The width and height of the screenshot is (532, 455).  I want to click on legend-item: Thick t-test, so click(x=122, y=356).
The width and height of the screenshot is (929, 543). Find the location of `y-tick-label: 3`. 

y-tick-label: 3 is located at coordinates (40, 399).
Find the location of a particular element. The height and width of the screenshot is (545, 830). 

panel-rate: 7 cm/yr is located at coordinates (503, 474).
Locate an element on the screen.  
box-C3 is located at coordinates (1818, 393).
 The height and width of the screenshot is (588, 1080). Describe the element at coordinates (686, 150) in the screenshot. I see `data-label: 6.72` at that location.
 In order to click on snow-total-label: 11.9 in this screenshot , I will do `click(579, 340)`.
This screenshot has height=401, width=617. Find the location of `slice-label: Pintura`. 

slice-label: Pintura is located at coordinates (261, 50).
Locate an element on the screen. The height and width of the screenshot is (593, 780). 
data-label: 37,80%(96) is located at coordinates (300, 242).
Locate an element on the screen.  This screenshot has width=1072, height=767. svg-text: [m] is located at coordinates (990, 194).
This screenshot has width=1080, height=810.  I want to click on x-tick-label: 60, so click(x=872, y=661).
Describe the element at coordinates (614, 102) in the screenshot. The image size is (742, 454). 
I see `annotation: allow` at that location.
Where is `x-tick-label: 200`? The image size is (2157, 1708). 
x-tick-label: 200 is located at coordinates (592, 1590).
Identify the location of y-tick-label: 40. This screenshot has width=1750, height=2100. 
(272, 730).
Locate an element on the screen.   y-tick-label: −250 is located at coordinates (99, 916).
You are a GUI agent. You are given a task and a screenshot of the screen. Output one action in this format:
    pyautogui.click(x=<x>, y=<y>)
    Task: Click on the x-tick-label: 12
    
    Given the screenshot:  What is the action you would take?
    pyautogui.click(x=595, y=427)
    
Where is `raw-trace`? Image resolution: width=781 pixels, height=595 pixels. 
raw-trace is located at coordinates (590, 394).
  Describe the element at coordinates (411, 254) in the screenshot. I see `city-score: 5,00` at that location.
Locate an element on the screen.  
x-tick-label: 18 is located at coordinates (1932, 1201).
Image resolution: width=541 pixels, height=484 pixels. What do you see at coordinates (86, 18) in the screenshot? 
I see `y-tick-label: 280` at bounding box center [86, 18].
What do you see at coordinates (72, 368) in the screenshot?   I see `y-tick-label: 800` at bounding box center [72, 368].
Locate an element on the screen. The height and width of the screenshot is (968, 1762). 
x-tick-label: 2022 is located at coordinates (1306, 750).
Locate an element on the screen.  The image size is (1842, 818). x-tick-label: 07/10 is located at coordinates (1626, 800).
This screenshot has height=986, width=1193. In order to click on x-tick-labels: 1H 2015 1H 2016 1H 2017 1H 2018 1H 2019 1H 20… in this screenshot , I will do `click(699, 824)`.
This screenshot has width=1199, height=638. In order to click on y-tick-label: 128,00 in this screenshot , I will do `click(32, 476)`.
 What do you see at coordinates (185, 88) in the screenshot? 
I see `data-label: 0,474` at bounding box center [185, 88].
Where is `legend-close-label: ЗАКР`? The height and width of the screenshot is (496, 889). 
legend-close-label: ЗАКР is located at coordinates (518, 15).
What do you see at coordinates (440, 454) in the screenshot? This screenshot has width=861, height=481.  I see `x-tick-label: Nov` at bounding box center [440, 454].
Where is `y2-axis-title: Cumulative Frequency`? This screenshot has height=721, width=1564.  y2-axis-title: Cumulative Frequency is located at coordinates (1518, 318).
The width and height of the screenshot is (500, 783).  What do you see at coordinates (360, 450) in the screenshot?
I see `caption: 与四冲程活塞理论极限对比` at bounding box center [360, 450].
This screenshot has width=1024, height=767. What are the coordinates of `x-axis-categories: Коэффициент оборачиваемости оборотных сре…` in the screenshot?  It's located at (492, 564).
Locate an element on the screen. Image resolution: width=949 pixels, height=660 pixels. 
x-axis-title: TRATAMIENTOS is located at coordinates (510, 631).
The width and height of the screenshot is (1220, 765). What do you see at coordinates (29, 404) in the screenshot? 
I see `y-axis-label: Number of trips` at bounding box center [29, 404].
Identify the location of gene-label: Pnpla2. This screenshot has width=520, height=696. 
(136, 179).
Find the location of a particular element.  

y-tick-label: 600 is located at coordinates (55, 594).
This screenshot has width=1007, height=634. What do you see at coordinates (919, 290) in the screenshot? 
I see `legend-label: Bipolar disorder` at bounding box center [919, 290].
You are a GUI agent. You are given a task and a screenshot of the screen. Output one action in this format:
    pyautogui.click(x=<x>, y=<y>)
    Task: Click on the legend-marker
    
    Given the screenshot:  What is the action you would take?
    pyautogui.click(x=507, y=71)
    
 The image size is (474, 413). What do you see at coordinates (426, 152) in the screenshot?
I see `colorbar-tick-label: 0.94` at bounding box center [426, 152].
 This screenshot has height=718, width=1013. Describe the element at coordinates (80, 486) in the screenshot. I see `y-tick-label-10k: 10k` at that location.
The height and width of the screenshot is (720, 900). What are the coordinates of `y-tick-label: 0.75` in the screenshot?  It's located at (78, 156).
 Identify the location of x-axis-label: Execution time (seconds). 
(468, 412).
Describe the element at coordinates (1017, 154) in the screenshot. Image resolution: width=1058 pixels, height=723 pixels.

## TASK OBJECTIVE
Convert the entries from the line with "coordinates (1626, 800)." to the line with "This screenshot has height=986, width=1193." into a two-column CSV with columns input and output. Give one row per entry, with each field quoted and any line breaks replaced by spaces.

## ANSWER BOX
input,output
"Locate an element on the screen.","The image size is (1842, 818). x-tick-label: 07/10 is located at coordinates (1626, 800)."
"This screenshot has height=986, width=1193. In order to click on x-tick-labels: 1H 2015 1H 2016 1H 2017 1H 2018 1H 2019 1H 20… in this screenshot",", I will do `click(699, 824)`."